François Géré : Cette visite était prévue de longue date dès le résultat des élections maliennes. Il parait donc difficile de la relier à la crise syrienne. Nul doute que ce soit l’occasion de faire un peu oublier les moments difficiles de notre diplomatie au Proche-Orient. Le président entend rendre hommage au processus de réconciliation national et à affirmer son soutien à un gouvernement légitime. Ajoutons qu’accompagné de son ministre de la Défense, il vient aussi rendre un hommage appuyé aux forces armées françaises qui en ont bien besoin lorsque l’on regarde les projets assassins de dissolution de nos meilleures unités opérationnelles. Car sans elles l’opération de sauvetage de Bamako sous menace de la conquête jihadiste eut été irréalisable.

La stabilité est-elle pour autant revenue sur l’intégralité du territoire ? Des poches insurrectionnelles persistent-elles ?

De sérieux problèmes subsistent. Chaque semaine l’armée malienne découvre des caches d’armes qui pourraient être utilisées par les jihadistes, s’il leur était possible de revenir de manière organisée. Tombouctou demeure une ville précaire à la merci d’un rezzou (un raid soudain, par surprise) qui pourrait être dévastateur. Par ailleurs les relations demeurent tendues entre l’armée malienne et les Touaregs qui ne se considèrent pas comme des « rebelles » mais exigent que leur autonomie, sinon leur indépendance, soit respectée. Les militaires français et africains présents sur le terrain ont pour mission d’apaiser les tensions et si nécessaire de s’interposer.

Quels sont aujourd'hui les troupes en présence au Mali et quand la part française de celles-ci quitte-elle le pays ? Ce moment venu, des troubles peuvent-ils ressurgir ?

L’essentiel des forces françaises a quitté le territoire malien, notamment le matériel lourd. On sait cependant qu’à la fin 2013 et pour une durée indéterminée resteront au Mali environ un millier d’hommes. Mais le problème est moins quantitatif que qualitatif.

- [Exercices]:
A. Relevez, dans l'ordre où ils apparaissent, tous les noms propres de lieux (pays, villes ou régions) cités dans le texte source.
B. D'après le texte source, combien d'hommes resteront au Mali à la fin 2013 ?
C. Reproduisez fidèlement le passage du texte source qui va de « L’essentiel des forces » jusqu'à « quantitatif que qualitatif. ».
Le matériel qui vient ensuite n'a aucun lien avec le texte source.

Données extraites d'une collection
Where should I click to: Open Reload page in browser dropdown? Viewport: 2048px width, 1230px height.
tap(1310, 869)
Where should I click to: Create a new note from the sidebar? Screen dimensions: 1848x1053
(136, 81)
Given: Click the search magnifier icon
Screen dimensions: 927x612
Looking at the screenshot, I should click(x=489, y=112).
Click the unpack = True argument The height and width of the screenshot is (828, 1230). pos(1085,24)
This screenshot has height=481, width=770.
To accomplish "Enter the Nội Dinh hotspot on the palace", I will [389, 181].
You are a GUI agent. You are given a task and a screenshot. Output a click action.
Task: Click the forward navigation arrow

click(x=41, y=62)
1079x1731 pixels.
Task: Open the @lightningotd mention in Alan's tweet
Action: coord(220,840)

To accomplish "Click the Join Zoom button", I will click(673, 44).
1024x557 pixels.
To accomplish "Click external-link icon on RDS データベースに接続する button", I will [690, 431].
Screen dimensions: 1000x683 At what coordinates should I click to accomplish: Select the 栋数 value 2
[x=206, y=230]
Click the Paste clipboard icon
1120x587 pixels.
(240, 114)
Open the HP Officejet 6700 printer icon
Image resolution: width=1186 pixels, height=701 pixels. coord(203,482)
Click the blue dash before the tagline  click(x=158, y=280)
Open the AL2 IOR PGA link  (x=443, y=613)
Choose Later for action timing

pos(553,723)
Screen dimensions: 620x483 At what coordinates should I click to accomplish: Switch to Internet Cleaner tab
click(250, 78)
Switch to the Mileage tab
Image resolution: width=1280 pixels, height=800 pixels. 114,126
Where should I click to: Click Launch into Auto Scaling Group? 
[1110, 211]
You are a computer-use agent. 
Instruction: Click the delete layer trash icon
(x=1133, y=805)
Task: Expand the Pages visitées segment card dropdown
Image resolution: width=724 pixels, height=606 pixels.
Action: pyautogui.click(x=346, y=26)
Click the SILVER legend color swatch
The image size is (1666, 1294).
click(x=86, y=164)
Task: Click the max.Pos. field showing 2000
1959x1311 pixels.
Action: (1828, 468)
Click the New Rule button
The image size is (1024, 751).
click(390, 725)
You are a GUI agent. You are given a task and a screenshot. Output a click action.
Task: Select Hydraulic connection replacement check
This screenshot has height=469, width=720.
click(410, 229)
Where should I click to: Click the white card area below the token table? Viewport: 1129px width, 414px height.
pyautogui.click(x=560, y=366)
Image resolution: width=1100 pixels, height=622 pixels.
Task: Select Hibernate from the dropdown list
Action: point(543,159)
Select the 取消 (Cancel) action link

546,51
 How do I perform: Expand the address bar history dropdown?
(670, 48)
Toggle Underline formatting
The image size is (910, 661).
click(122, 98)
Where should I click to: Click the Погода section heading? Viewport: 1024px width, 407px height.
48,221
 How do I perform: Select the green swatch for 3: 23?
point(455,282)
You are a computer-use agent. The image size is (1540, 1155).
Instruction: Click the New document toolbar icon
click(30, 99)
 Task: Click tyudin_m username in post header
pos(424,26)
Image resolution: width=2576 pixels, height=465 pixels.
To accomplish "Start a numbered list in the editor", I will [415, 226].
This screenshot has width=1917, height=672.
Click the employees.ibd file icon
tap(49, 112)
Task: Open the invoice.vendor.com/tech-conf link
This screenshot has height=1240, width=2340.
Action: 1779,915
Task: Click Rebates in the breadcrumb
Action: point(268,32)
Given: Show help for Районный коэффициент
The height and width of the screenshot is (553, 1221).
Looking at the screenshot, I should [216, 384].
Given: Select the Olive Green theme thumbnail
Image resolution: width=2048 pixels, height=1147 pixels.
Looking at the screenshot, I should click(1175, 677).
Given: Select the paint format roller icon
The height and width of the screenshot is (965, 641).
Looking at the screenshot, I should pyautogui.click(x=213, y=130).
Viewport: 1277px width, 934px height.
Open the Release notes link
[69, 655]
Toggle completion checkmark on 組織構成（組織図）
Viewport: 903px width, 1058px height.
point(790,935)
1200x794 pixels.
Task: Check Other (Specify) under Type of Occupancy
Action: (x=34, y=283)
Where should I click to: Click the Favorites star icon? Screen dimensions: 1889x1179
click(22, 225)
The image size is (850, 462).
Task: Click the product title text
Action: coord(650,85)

- [Réponses]:
A. Proche-Orient, Bamako, Tombouctou, Mali

B. Environ un millier d'hommes, pour une durée indéterminée.

C.
L’essentiel des forces françaises a quitté le territoire malien, notamment le matériel lourd. On sait cependant qu’à la fin 2013 et pour une durée indéterminée resteront au Mali environ un millier d’hommes. Mais le problème est moins quantitatif que qualitatif.